June 8, 2021
President's FY2022 Budget contains $363 billion in green energy tax incentives
On May 26, 2021, the Biden Administration released its Fiscal Year (FY) 2022 federal budget, which includes proposals to reform how the tax system treats energy investment and usage to shift the focus to green energy and environmentally conscious initiatives from other fuels and programs.
The President's Budget is not the first major proposal focusing on these provisions. In early April, Senate Finance Committee Chair Ron Wyden introduced the Clean Energy for America Act (S.1288) and recently passed a modified version out of committee. Last summer, the House of Representatives passed the Moving Forward Act (H.R. 2), which contained similar changes to energy preferences.
Comparing tax cuts
The President's FY2022 Budget includes $363 billion of tax incentives for green energy investments and projects over the next 10 years as part of the Administration's American Jobs Plan. It would also remove more than $30 billion in tax incentives for the fossil fuel industry during the same time frame. Compared to other proposals, the Administration's Budget provides over $43 billion more in net tax cuts than the Clean Energy for America Act and over $150 billion more in net tax cuts than the Moving Forward Act that passed the House of Representatives last year.

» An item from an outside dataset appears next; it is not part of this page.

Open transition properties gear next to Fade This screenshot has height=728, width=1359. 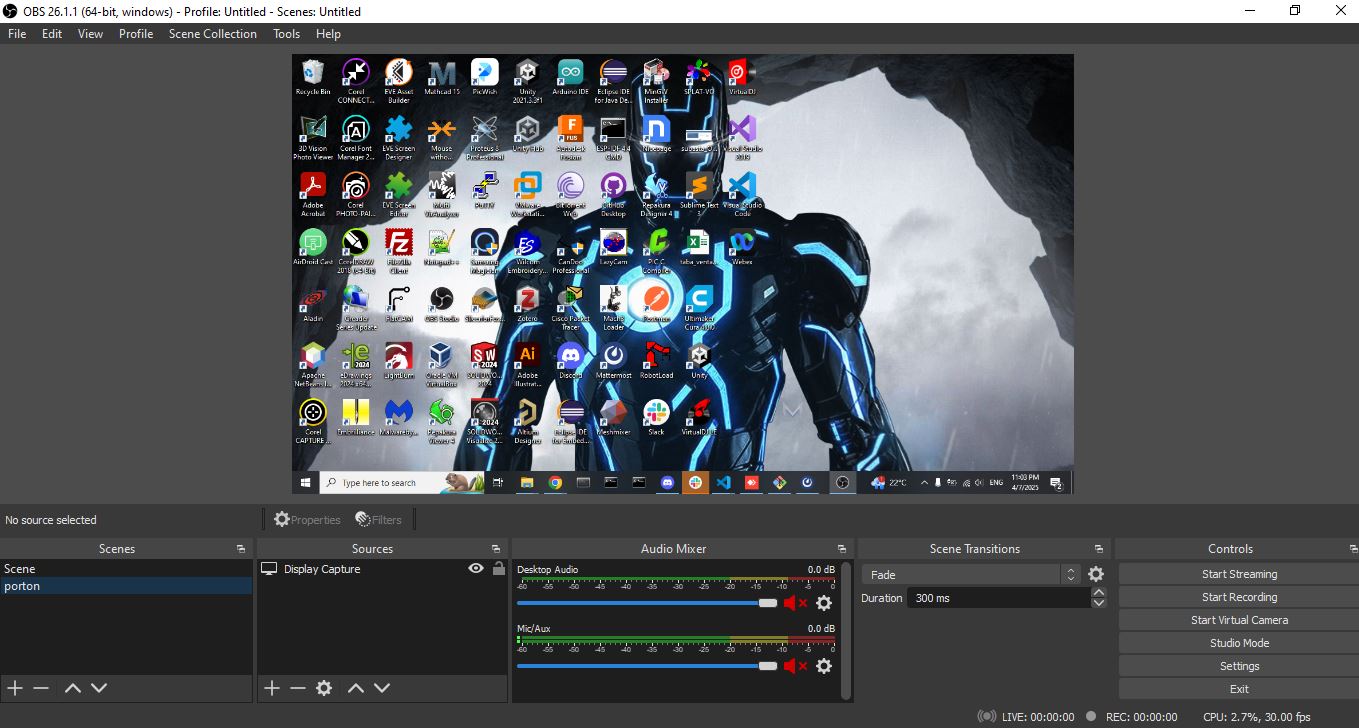pos(1096,574)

Table 1. Comparisons of green energy legislation revenue estimates ($ millions)
Note: 10-year revenue estimates for the Biden Administration's American Jobs Plan and S. 1288 — The Clean Energy for America Act are for 2022-31 and estimates for H.R. 2 — The Moving Forward Act are for 2020-30
Source: Revenue Estimates of the Administration's Fiscal Year 2022 Revenue Proposals (treasury.gov); Estimates from the Joint Committee of Taxation - JCX-29-21 and JCX-18-20; EY analysis.

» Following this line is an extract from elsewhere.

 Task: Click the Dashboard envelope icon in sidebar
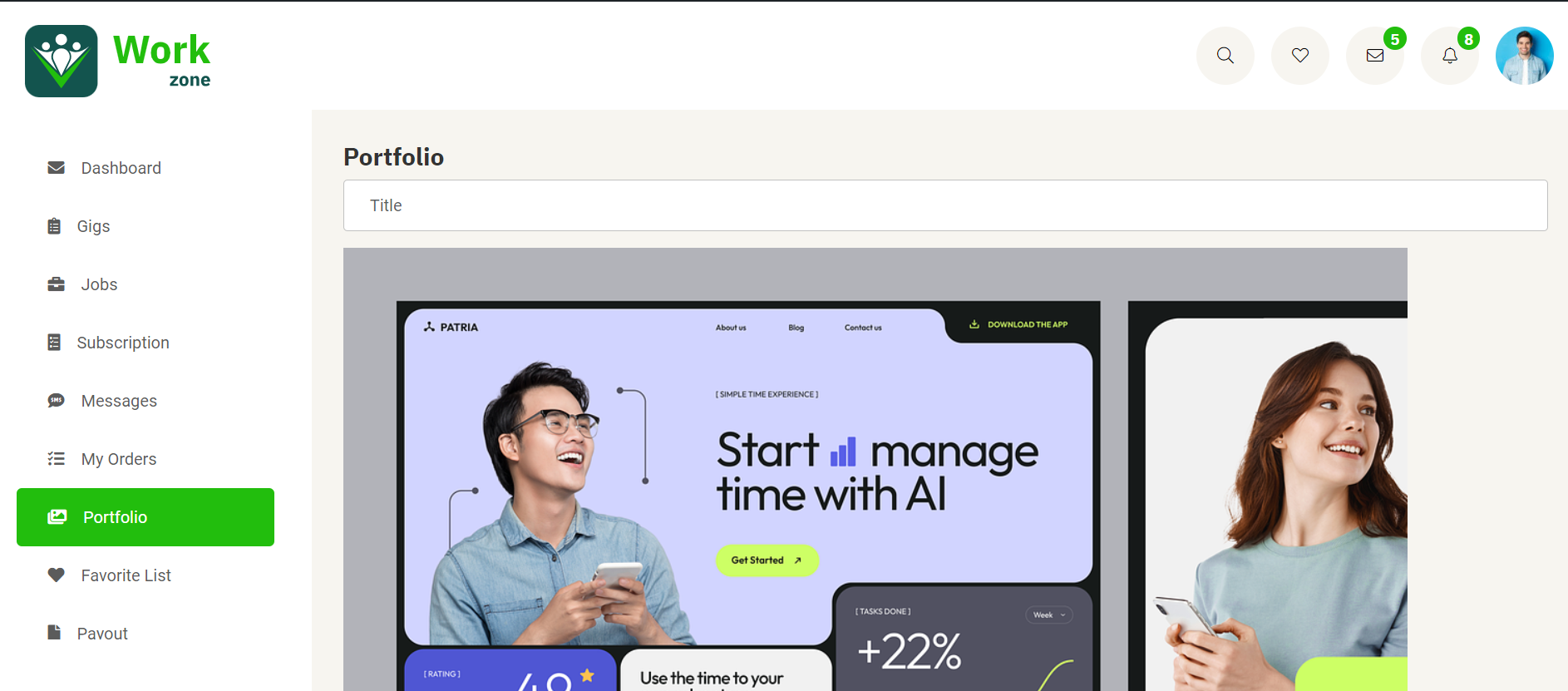pos(56,168)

A significant portion of the tax cuts in the Administration's Budget goes to clean energy generation as credits and deductions. It contains almost $283 billion of these incentives between fiscal years 2022 and 2031. That is $89 billion more than what the Clean Energy for America Act provides, and more than triple the $88 billion in the Moving Forward Act.

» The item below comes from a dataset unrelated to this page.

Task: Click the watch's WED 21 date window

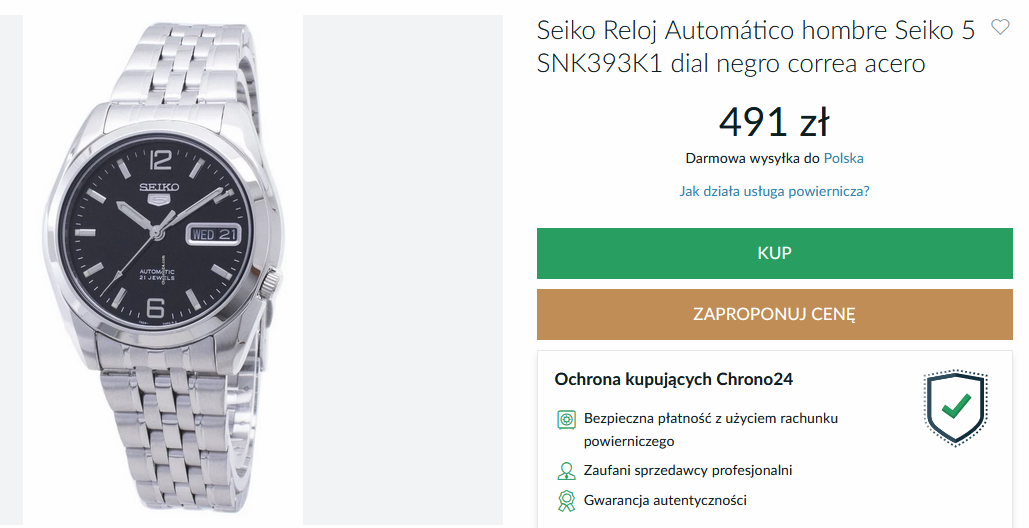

For alternative fuels, the Budget provides a little more than the Moving Forward Act and significantly less than the Clean Energy for America Act. The Budget contains less than $11 billion in tax cuts for alternative fuel. The Moving Forward Act included more than $8 billion in similar incentives. The Clean Energy for America Act eclipsed both with more than $27 billion in tax preferences for alternative fuels.
Each includes significant revenue for incentives to invest, purchase or construct electric vehicles (EVs)/zero-emission vehicles (ZEVs) and related infrastructure. The Budget provides almost $25 billion in EV/ZEV tax credits or deductions, approximately $14 billion more than the Move Forward Act. Both proposals include fewer incentives than the Clean Energy for America Act, which contained almost $37 billion over 10 years.
With just under $39 billion in tax cuts, the Administration's Budget only proposes just $1 billion more in energy-efficient construction or other property-related incentives than the Moving Forward Act. The Clean Energy for America Act has approximately $16 billion in fewer real estate tax credits and deductions than the other proposals. All three proposals contain similar levels of incentives for various other activities, such as sustainable manufacturing or carbon capture technology, that do not fit into neat buckets.
The only net tax increases in the proposals would affect the oil and gas industry. The Administration's Budget would raise more than $60 billion over the 10-year budget window with the elimination of fossil fuel tax credits and deductions. A significant portion of the revenue comes from reinstating Superfund excise taxes. The Clean Energy for America Act would remove similar tax incentives but does not include Superfund excise taxes. Hence, it only has a net increase of approximately $24 billion. The Moving Forward Act did not include any of these tax increases.
Climate policy continues to be a focus of attention in public debate by the Congress and the Biden Administration. As proposals evolve and more legislators develop or sign onto plans that may involve changes to energy tax incentives, businesses need to pay attention and determine what such policies would mean for their industries, companies, competitors and consumers. They should be aware of whether a proposal grants particular industries or mitigation technologies assistance, free allowances or exemptions.